Nous disposons d’un recul de 7 mois concernant la prescription de l’aripiprazole. Vingt patients ont bénéficié de ce traitement. À noter que, parmi eux, deux patients résistants aux antipsychotiques n’ont pas été améliorés par l’aripiprazole et le traitement a été interrompu. Les débuts de traitement concernent six sujets tandis que les relais ou changements pour inefficacité et/ou mauvaise tolérance en concernent 14. Les doses moyennes se situent entre 10 et 15 mg/j mais peuvent aller jusqu’à 30 mg/j.
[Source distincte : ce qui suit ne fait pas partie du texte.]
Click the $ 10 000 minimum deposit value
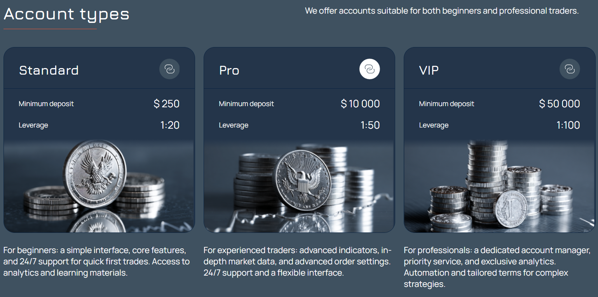 click(360, 104)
On note également une absence d’effet-dose mais il faut distinguer cette notion de celle de patients répondeurs ou non répondeurs à une telle posologie. Sur un plan pratique, les changements de traitement semblent mieux s’effectuer progressivement sur 4 semaines en moyenne. L’aripiprazole paraît efficace tant en phase aiguë que chez des patients stables à plus long terme. Cette efficacité a lieu sur les signes positifs et négatifs de la schizophrénie. L’absence de sédation est susceptible de contribuer à l’amélioration du contact et des relations interpersonnelles. Au niveau cognitif, les patients nous semblent disposer de meilleures capacités d’insight et sont plus présents et actifs dans l’expression et la mise en place éventuelle de leurs projets de vie personnels et socioprofessionnels. Le profil de tolérance de l’aripiprazole semble aussi relativement favorable, en particulier pour les domaines suivants : poids, syndrome métabolique, effets extrapyramidaux. Cependant, on peut observer en début de traitement des effets secondaires transitoires. Parmi les plus fréquents dans notre expérience, il s’agit de troubles du sommeil, de céphalées et de nausées. L’association d’un traitement symptomatique est dans ces cas nécessaire.

Enfin, l’expression de la satisfaction des patients, notamment en raison de l’absence de sédation, est un point important à souligner. C’est ainsi que les bénéfices attendus concernant les avancées en matière de traitements médicamenteux, comme pour d’autres abords thérapeutiques, ne sont pas l’apanage du seul médecin et impliquent tout autant sinon plus, le patient. Ils sont la condition d’une alliance thérapeutique et d’une meilleure observance.

Conclusion

L’arrivée d’un nouvel antipsychotique atypique tel que l’aripiprazole (Abilify®) est une occasion de se pencher sur la place qu’il peut occuper au sein de notre arsenal thérapeutique. Son profil d’efficacité original selon notre expérience, certes limitée à une vingtaine de patients, autorise à penser que ce produit est prometteur. Cela d’autant plus que son mécanisme d’action est également novateur car il agit comme un agoniste partiel des récepteurs dopaminergiques D2.

La qualité de vie des patients et l’amélioration de leur insertion sociale sont aujourd’hui des préoccupations centrales du fait d’un environnement en changement. Les psychiatres en sont conscients et légitimement exigeants vis-à-vis des prescriptions qu’ils effectuent. Les patients aspirent de leur côté à bénéficier de traitements efficaces et non invalidants. Enfin, cette dynamique permet de poursuivre un questionnement clinique et thérapeutique sur la pathologie schizophrénique.

Toutes ces données doivent bien évidemment être réintégrées dans une approche globale du traitement.

Une chose est sûre, sans les cliniciens aucun produit nouveau ne peut être bien évalué. Les avancées thérapeutiques dans notre discipline sont à la fois empiriques et empreintes de rigueur médicale. Le sens clinique de chacun y est pour beaucoup, les patients en sont toujours bénéficiaires.